European Research Executive Agency
- Abbreviation: REA
- Formation: 14 December 2007; 18 years ago
- Type: Executive agency of the European Commission
- Headquarters: Brussels, Belgium
- Director: Marc Tachelet
- Parent organization: European Commission
- Website: rea.ec.europa.eu

= European Research Executive Agency =

Executive agency of the European Union

The European Research Executive Agency (REA; formerly the Research Executive Agency) is an executive agency of the European Commission. Established in 2007, it manages parts of the European Union's research and innovation programmes, including Horizon Europe, Horizon 2020 and the Research Fund for Coal and Steel, and provides administrative support for EU-funded research projects.

==History==
The agency was established by the European Commission on 14 December 2007 to implement parts of the Seventh Framework Programme. Its mandate was extended in 2013 to manage significant parts of Horizon 2020, the EU's framework programme for research and innovation for 2014–2020.

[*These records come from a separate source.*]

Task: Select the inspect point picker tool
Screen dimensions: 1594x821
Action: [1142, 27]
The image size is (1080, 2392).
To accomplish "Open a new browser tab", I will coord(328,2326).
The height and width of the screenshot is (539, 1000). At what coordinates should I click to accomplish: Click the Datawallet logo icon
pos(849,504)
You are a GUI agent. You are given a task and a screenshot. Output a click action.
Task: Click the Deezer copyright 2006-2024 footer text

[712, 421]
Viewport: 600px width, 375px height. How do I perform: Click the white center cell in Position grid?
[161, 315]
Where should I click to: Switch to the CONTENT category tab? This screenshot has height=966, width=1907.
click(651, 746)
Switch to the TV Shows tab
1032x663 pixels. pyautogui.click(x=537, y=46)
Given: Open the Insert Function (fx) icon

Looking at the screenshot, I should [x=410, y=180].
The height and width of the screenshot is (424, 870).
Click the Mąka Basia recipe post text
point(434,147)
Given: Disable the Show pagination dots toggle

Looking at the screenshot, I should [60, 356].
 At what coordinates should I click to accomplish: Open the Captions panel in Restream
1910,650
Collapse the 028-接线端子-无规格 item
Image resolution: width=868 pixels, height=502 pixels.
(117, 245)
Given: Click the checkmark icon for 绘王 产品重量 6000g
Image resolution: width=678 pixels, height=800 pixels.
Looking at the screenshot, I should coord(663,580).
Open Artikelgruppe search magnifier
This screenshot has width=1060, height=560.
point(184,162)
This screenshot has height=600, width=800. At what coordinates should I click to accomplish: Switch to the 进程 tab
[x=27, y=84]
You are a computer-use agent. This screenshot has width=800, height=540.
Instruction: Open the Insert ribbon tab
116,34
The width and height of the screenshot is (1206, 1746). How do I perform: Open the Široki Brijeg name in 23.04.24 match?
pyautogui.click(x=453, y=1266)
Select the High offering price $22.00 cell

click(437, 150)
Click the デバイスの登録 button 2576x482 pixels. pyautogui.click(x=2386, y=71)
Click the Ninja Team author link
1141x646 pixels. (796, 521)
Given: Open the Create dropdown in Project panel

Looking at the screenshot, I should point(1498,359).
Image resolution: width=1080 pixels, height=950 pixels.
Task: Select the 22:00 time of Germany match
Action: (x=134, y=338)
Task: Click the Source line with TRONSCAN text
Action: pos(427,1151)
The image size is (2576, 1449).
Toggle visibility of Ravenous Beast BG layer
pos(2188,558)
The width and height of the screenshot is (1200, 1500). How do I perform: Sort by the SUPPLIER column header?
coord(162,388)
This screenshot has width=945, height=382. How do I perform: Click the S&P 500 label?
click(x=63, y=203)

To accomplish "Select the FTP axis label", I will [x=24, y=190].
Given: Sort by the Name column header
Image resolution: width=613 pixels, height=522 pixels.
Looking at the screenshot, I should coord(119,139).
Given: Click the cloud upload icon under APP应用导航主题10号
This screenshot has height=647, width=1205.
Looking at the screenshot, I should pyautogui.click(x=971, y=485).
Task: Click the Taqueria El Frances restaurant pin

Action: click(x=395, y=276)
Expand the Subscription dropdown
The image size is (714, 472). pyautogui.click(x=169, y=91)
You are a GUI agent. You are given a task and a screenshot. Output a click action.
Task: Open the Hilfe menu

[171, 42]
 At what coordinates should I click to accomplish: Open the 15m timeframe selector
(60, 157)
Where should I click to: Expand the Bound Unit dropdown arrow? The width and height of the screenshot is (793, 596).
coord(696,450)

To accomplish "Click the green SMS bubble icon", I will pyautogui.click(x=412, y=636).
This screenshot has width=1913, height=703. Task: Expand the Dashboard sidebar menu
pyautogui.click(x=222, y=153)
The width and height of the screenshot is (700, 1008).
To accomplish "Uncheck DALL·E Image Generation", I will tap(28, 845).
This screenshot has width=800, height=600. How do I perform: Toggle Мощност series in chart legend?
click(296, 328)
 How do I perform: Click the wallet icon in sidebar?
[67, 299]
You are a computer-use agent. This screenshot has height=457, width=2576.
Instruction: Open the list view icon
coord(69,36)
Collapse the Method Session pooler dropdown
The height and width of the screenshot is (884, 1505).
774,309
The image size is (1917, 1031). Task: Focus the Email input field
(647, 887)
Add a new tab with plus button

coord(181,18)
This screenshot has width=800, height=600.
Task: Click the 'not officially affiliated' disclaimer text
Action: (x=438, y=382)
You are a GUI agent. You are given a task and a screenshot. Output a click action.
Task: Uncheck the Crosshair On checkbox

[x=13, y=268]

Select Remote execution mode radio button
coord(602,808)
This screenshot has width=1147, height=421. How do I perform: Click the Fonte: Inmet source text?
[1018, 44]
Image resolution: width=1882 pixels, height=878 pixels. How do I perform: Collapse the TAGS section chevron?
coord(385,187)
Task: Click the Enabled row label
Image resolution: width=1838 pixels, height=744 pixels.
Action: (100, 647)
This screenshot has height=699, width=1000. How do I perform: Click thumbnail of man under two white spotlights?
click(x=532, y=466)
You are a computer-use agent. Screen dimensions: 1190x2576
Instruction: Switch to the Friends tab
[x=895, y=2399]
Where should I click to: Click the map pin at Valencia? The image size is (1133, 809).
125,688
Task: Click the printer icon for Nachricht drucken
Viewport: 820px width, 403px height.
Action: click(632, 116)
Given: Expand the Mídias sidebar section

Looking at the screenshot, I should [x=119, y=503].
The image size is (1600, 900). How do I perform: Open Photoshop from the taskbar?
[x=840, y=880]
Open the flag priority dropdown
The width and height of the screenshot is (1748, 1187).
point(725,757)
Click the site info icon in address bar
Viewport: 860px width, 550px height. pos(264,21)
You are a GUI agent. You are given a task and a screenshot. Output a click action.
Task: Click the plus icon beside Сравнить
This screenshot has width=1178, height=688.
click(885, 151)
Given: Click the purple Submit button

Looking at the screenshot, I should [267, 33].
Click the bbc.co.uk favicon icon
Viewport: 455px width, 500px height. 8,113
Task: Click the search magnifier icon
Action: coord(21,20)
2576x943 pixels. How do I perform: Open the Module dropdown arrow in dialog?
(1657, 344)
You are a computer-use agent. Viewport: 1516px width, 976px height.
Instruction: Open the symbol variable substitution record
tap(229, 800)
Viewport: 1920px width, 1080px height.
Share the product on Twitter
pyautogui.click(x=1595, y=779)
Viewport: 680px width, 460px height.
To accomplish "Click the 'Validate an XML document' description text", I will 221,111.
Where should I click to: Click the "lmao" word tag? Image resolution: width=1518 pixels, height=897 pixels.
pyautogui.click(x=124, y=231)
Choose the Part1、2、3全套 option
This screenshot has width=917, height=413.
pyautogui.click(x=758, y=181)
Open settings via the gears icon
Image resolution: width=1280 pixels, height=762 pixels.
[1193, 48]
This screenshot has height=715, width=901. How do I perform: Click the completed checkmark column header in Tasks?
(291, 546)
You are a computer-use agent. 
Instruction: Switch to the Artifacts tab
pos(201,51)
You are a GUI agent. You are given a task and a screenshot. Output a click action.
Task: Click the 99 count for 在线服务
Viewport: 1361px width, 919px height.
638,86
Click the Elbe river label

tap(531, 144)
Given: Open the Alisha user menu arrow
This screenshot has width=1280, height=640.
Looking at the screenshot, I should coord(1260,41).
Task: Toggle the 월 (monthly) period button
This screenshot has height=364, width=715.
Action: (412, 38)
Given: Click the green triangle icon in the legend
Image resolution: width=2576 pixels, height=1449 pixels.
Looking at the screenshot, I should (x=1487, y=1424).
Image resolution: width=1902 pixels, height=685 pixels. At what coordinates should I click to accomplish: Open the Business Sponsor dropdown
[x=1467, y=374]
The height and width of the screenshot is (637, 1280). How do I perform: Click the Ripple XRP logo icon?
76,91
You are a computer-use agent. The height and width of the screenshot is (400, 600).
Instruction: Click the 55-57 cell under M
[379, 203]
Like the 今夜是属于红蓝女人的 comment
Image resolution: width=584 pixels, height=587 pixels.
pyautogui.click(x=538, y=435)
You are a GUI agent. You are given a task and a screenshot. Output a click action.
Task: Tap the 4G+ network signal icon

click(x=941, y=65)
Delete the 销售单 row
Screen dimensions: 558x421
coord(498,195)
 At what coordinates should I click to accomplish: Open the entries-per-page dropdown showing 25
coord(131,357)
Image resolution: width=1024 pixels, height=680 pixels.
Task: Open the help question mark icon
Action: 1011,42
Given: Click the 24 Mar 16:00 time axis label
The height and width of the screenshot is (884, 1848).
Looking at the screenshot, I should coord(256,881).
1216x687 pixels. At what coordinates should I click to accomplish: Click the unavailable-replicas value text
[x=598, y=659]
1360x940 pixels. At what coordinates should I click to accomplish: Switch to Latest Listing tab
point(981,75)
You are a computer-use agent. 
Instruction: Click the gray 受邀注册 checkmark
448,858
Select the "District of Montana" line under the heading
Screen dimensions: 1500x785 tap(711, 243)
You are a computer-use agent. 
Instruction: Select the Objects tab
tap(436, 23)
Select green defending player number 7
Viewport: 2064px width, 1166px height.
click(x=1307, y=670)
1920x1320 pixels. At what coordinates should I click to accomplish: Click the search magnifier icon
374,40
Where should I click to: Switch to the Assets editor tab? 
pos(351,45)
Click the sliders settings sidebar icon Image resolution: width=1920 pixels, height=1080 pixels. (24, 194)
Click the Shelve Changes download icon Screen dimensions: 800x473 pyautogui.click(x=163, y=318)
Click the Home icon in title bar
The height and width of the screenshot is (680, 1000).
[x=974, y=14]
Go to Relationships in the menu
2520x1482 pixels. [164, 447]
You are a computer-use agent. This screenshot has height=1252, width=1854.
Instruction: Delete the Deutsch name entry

In 2021, the Commission renewed the agency's mandate for the 2021–2027 financial period through Implementing Decision (EU) 2021/173, under which the REA became one of six executive agencies responsible for implementing programmes funded under the EU budget.

==Responsibilities==
Since 2021, the REA has managed parts of several European Union programmes, including:

- Horizon Europe, particularly:
  - Marie Skłodowska-Curie Actions
  - Research infrastructures
  - Cluster 2: Culture, Creativity and Inclusive Society
  - Cluster 3: Civil Security for Society
  - Cluster 6: Food, Bioeconomy, Natural Resources, Agriculture and Environment
  - Widening participation and spreading excellence
  - Reforming and enhancing the European research and innovation system
- Horizon 2020
- Promotion of agricultural products
- Research Fund for Coal and Steel

The agency also manages the Commission's Research Enquiry Service, coordinates the evaluation of research proposals by independent experts, provides administrative support to beneficiaries of EU funding programmes, and carries out legal and financial validation of grants and procurement procedures.

==Governance==
The REA is an executive agency of the European Commission and operates under the supervision of the Commission. It is headed by a director and overseen by a steering committee composed of representatives of the Commission departments responsible for the programmes managed by the agency.

==Budget==
For the 2021–2027 programming period, the REA manages approximately €22.7 billion in EU funding. During the Horizon 2020 programme (2014–2020), it managed around €17 billion, compared with €6.4 billion under the Seventh Framework Programme (2007–2013).